Dataset rows
◆ ◆ ◆ ◆ ◆

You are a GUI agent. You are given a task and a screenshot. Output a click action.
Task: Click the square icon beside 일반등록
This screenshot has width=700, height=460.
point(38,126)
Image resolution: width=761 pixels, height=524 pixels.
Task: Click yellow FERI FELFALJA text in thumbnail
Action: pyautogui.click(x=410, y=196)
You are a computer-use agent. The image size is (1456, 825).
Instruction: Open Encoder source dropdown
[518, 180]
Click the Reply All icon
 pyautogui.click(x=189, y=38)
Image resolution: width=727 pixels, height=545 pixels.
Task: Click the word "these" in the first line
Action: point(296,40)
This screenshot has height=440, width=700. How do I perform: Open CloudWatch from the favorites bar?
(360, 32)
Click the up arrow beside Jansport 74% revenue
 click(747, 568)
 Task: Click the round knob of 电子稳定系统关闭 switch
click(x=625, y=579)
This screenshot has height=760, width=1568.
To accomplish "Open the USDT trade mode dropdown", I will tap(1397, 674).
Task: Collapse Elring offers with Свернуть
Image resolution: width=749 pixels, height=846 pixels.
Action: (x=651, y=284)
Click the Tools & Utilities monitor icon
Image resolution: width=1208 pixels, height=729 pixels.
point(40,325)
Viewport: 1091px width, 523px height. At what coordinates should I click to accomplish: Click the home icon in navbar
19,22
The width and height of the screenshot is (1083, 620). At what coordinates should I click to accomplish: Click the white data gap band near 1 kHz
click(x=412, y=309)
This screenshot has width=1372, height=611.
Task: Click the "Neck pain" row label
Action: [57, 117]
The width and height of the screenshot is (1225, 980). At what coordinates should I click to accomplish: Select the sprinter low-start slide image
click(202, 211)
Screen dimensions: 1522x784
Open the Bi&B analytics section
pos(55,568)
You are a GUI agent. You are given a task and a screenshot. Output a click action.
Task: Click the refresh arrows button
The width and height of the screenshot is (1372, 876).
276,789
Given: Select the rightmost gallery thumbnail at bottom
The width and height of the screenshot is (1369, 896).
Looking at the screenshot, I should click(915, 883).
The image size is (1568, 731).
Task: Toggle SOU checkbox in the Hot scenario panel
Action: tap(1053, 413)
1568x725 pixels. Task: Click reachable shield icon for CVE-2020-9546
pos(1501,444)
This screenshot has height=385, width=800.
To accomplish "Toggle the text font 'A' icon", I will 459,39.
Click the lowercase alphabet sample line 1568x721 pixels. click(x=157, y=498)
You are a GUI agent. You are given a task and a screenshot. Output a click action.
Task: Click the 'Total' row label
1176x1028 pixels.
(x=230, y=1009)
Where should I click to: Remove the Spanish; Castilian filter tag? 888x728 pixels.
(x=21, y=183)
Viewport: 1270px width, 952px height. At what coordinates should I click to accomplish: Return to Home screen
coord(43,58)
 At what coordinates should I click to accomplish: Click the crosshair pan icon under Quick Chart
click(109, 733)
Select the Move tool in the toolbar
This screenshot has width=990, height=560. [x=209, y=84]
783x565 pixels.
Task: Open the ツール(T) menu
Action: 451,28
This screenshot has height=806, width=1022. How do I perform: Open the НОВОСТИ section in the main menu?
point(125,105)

◆ ◆ ◆ ◆ ◆

### Your task
Turn the lines of the material above into a numbered list, leaving out any blank lines.

### Expected answer
1. You are a GUI agent. You are given a task and a screenshot. Output a click action.
2. Task: Click the square icon beside 일반등록
3. This screenshot has width=700, height=460.
4. point(38,126)
5. Image resolution: width=761 pixels, height=524 pixels.
6. Task: Click yellow FERI FELFALJA text in thumbnail
7. Action: pyautogui.click(x=410, y=196)
8. You are a computer-use agent. The image size is (1456, 825).
9. Instruction: Open Encoder source dropdown
10. [518, 180]
11. Click the Reply All icon
12.  pyautogui.click(x=189, y=38)
13. Image resolution: width=727 pixels, height=545 pixels.
14. Task: Click the word "these" in the first line
15. Action: point(296,40)
16. This screenshot has height=440, width=700. How do I perform: Open CloudWatch from the favorites bar?
17. (360, 32)
18. Click the up arrow beside Jansport 74% revenue
19.  click(747, 568)
20.  Task: Click the round knob of 电子稳定系统关闭 switch
21. click(x=625, y=579)
22. This screenshot has height=760, width=1568.
23. To accomplish "Open the USDT trade mode dropdown", I will tap(1397, 674).
24. Task: Collapse Elring offers with Свернуть
25. Image resolution: width=749 pixels, height=846 pixels.
26. Action: (x=651, y=284)
27. Click the Tools & Utilities monitor icon
28. Image resolution: width=1208 pixels, height=729 pixels.
29. point(40,325)
30. Viewport: 1091px width, 523px height. At what coordinates should I click to accomplish: Click the home icon in navbar
31. 19,22
32. The width and height of the screenshot is (1083, 620). At what coordinates should I click to accomplish: Click the white data gap band near 1 kHz
33. click(x=412, y=309)
34. This screenshot has width=1372, height=611.
35. Task: Click the "Neck pain" row label
36. Action: [57, 117]
37. The width and height of the screenshot is (1225, 980). At what coordinates should I click to accomplish: Select the sprinter low-start slide image
38. click(202, 211)
39. Screen dimensions: 1522x784
40. Open the Bi&B analytics section
41. pos(55,568)
42. You are a GUI agent. You are given a task and a screenshot. Output a click action.
43. Task: Click the refresh arrows button
44. The width and height of the screenshot is (1372, 876).
45. 276,789
46. Given: Select the rightmost gallery thumbnail at bottom
47. The width and height of the screenshot is (1369, 896).
48. Looking at the screenshot, I should click(915, 883).
49. The image size is (1568, 731).
50. Task: Toggle SOU checkbox in the Hot scenario panel
51. Action: tap(1053, 413)
52. 1568x725 pixels. Task: Click reachable shield icon for CVE-2020-9546
53. pos(1501,444)
54. This screenshot has height=385, width=800.
55. To accomplish "Toggle the text font 'A' icon", I will 459,39.
56. Click the lowercase alphabet sample line 1568x721 pixels. click(x=157, y=498)
57. You are a GUI agent. You are given a task and a screenshot. Output a click action.
58. Task: Click the 'Total' row label
59. 1176x1028 pixels.
60. (x=230, y=1009)
61. Where should I click to: Remove the Spanish; Castilian filter tag? 888x728 pixels.
62. (x=21, y=183)
63. Viewport: 1270px width, 952px height. At what coordinates should I click to accomplish: Return to Home screen
64. coord(43,58)
65.  At what coordinates should I click to accomplish: Click the crosshair pan icon under Quick Chart
66. click(109, 733)
67. Select the Move tool in the toolbar
68. This screenshot has width=990, height=560. [x=209, y=84]
69. 783x565 pixels.
70. Task: Open the ツール(T) menu
71. Action: 451,28
72. This screenshot has height=806, width=1022. How do I perform: Open the НОВОСТИ section in the main menu?
73. point(125,105)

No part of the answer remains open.